Fortunately, the book by Turin architecture professors Gustavo Ambrosini and Guido Callegari does not come as a kilo-heavy illustrated book full of luxurious penthouses, but as a brief cicerone on small and large, pretty and ugly roofscapes around the world. This bird's eye view shows the need to catch up with today's architecture, not only in terms of design, but above all in the use of verticals. The authors rightly criticize that the beautiful idea of ​​modernity to create a “fifth facade” for gardens, sports facilities and recreation rooms with flat roofs instead of pitched roofs only resulted in asphalt technology dumps for antennas, machines, lines and tanks.

These devices have mostly disappeared in the building examples - unfortunately, it is not shown where.

But it can be assumed that the conversion of the hot summer rooftop deserts into lively and planted common rooms also makes a lot of house and air-conditioning technology superfluous.

The authors examine three types of additions - historic residential buildings, converted industrial buildings, and public facilities.

Shiny silver Snow White coffins

In Vienna and Paris it is noticeable that the city centers above the eaves have long been built over with acropolis, high-rise cities of lofts, maisonettes and studios that are not even visible from the ground.

In Vienna, thanks to the local artistic freedom, structures loll more wildly than in Paris or Barcelona, ​​where the upward expansion of the city is visually and constructively in the corset of the Belle Époque.

But also in Copenhagen or Mexico City, historical houses are being freed from their pitched roofs and completely redefined with apartments, terraces and vegetation.

While before the invention of the elevator the piano nobiles were on the first floor and the servants' chambers under the roof, the hierarchy has been reversed.

But apartments for millionaires are no longer just being built upstairs, but also for social tenants.

Constructions like in shipbuilding

The book shows subsidized attic apartments in Milan and Cologne.

The examples of industrial buildings with partly rough, rusty sheds, partly silver-shining Snow White coffins - the examples come from Antwerp, Tallinn, Budapest and Shanghai - are not unaffordable, according to the authors;

the construction costs should be one to three thousand euros per square meter.

The overly short project descriptions with tiny ground and floor drawings unfortunately lack constructive and building law explanations.

One of the bizarre examples comes from Stockholm, where the Equator architecture firm built a small village over the flat roof of a former post office.

The architects Sauerbruch Hutton put a new Belvedere with 3600 square meters on a block perimeter at the Metropolitan School in Berlin-Mitte.

For weight reasons, prefabricated wooden frame constructions were used similar to those used in shipbuilding, and with its noble copper facade, the lively new construction even tears the old GDR panel underneath from its brown-tiled dreariness.

The prudery of monument protection

The references to the funding policy for roof landscapes in European metropolises are instructive. Paris, which is already intensely built up and inhabited, abolished many density restrictions in 2014 and even called on homeowners to expand their old buildings with ten thousand new attic apartments every year. In Great Britain, every house can have two new floors with a total height of up to thirty meters without any approval hurdles. Even in Spain and Austria, the sky is not blocked with monument, milieu or fire protection requirements.

What is missing is a comparison of European building vacancies with German blockades. In addition to the prudish of monument protection, the local fire brigade has also made the inner-city increases unaffordable with increasingly gigantic fire engines. Where the mandatory second escape route used to be next to the stairwell via the mobile rescue ladders, now expensive fire staircases have to be built because the giant ladder carts no longer fit into a city street.

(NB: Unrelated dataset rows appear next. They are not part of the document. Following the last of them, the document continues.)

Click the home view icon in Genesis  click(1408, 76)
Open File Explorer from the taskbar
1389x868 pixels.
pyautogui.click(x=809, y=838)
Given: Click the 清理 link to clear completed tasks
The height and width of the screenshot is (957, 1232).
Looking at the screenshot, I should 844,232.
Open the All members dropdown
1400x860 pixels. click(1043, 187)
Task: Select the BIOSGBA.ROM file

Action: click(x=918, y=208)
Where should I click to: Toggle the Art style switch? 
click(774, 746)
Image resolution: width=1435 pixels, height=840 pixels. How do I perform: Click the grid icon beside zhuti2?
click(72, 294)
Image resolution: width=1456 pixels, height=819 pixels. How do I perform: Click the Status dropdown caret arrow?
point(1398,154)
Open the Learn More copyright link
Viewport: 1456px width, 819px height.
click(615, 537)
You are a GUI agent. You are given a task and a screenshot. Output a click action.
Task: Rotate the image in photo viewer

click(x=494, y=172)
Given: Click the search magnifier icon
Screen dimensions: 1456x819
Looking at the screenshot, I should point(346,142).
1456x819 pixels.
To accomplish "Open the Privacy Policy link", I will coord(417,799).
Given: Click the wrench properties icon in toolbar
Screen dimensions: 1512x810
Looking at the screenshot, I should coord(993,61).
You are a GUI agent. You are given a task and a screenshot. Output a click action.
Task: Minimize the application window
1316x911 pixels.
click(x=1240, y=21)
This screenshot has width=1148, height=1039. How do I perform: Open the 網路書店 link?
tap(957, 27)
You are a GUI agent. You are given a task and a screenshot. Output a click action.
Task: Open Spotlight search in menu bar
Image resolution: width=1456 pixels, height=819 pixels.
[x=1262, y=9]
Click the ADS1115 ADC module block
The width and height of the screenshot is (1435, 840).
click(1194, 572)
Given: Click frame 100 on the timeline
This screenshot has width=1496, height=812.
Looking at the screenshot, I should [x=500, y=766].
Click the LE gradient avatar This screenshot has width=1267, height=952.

In summary, the authors calculate that around 24,000 square kilometers of floor space in the EU is sealed with buildings.

The majority of them come from the post-war period and require energetic, technical and aesthetic training.

In particular, the porosity of so-called sponge cities, which is required in the face of climate change, could begin to protect the soil and make roof deserts on old and new buildings bloom for people.

Gustavo Ambrosini and Guido Callegari: “Roofscape Design”.

Regenerating the City upon the City.

Jovis Verlag, Berlin 2021. 176 pp., Ill., Br., 28, - €.